__Text segment__
------

At block 340, the data are used to train the various classifiers/models according to the selected training and testing data sets, and various set-up parameters chosen by the user. The classifiers trained may include random forest, decision tree, k-nearest neighbors (k-NN), adaptive boosting (Ada-Boost), and CNN. AdaBoost is a type of ensemble learning model based on decision trees, while k-NN algorithm produces output based on distance.

At block 350, the best-performing model that identifies the severity of symptoms most correctly is selected. The evaluation involved the use of the metrics described earlier. Table 602 in FIG. 6B presents the metrics values obtained during testing of the models. It is observed that random forest exhibited the highest accuracy (99.75%), sensitivity (99.75%), specificity (99.92%), precision (99.75%), and f1-score (99.75%) among all the models and across all severity levels. CNN followed closely with an accuracy of 98.91%, sensitivity of 98.92%, specificity of 99.64%, precision of 98.92%, and a f1-score of 98.92%. On the other hand, Adaboost achieved the lowest accuracy of 59.65% among all models. These results emphasized the precision and sensitivity of random forest in classifying the severity levels of depression in patients with depression. The random forest model displayed highest sensitivity values of 99.67%, 100%, 99.33%, and 100% for control, mild, moderate, and severe levels, respectively. Similarly, random forest exhibited maximum specificity values of 99.77%, 99.96%, 99.33%, and 100% for the control, mild, moderate, and severe classes compared to other classifiers.

Additionally, the random forest model demonstrated effective performance with highest precision values of 99.35, 99.87, 99.8, and 100% for the control, mild, moderate, and severe classes, respectively. The random forest model also achieved highest f1-score values of exceeding 99% for all depression severity classes among all other models.

At block 360, the selected model is fed evaluation EEG data for a biological subject under analysis.

At block, 370, the model outputs a determination of severity of depressive systems for the biological subject under analysis.

A graphical user interface (GUI) application to work as an AI assistant for one or both of the analyses made per method 200 and method 300 may be provided for a user-friendly approach for output and review of the analyses of the implemented approach to detect depression severity through facial expression recognition and EEG analysis. Integration of the developed artificial intelligence (AI) models with the GUI may be accomplished by deploying the GUI into a web application (e.g., using Streamlit framework or another framework for deploying machine learning and deep learning models). The GUI displays the outcome of the biological subject either having depression or not based on the emotion recognized, and when the biological subject is detected as having depression, displays a detected severity level. The user has the ability to predict the result from both real-time images or video streams and recorded images or video streams.

FIG. 4 illustrates the input and output flow 400 of the GUI, according to embodiments of the present disclosure.

At block 410, the user engages in an emotion identification process by providing an image or video captured by a camera. In the case of image input, the GUI directly processes the image and delivers the corresponding result. However, when dealing with video input, the GUI algorithm divides the video into frames based on the duration and frame count of the video.

------

__Given entries__
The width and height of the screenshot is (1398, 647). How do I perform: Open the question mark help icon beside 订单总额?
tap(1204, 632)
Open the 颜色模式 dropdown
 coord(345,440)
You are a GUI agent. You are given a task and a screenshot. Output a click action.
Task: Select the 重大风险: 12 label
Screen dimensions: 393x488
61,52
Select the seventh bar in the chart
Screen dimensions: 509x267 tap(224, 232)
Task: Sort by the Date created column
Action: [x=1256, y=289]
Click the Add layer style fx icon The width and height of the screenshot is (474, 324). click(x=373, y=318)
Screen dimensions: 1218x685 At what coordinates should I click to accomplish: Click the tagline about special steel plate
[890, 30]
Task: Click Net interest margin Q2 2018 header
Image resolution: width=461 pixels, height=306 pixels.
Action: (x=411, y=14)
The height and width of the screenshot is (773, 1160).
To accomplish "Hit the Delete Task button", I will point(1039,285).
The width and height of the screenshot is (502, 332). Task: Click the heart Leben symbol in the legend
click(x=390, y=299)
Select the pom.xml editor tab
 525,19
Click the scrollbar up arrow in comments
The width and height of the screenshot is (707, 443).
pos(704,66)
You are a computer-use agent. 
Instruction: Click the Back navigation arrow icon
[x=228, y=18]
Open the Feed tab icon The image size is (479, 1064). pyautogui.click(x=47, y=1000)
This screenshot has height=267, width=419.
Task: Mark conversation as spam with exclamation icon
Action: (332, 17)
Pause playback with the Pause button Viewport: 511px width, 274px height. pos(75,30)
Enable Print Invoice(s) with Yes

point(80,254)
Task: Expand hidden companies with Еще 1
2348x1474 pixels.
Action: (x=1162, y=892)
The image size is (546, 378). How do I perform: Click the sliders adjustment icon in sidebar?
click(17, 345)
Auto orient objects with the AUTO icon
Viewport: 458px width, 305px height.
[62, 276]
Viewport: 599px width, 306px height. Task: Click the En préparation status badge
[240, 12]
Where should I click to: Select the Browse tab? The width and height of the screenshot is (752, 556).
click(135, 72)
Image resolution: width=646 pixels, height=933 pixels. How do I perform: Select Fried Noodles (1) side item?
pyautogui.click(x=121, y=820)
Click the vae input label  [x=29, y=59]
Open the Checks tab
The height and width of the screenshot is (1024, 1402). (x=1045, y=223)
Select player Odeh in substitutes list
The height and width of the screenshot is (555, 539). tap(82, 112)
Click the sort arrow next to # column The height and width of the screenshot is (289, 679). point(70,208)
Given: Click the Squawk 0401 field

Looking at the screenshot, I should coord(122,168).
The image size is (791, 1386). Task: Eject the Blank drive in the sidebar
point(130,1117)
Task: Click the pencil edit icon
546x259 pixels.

------

__Task instructions__
Write out everything in the passage on depression severity detection from "At block 410, the" down to "of the video.". The items are not required for this exercise.

__Solution for this task__
At block 410, the user engages in an emotion identification process by providing an image or video captured by a camera. In the case of image input, the GUI directly processes the image and delivers the corresponding result. However, when dealing with video input, the GUI algorithm divides the video into frames based on the duration and frame count of the video.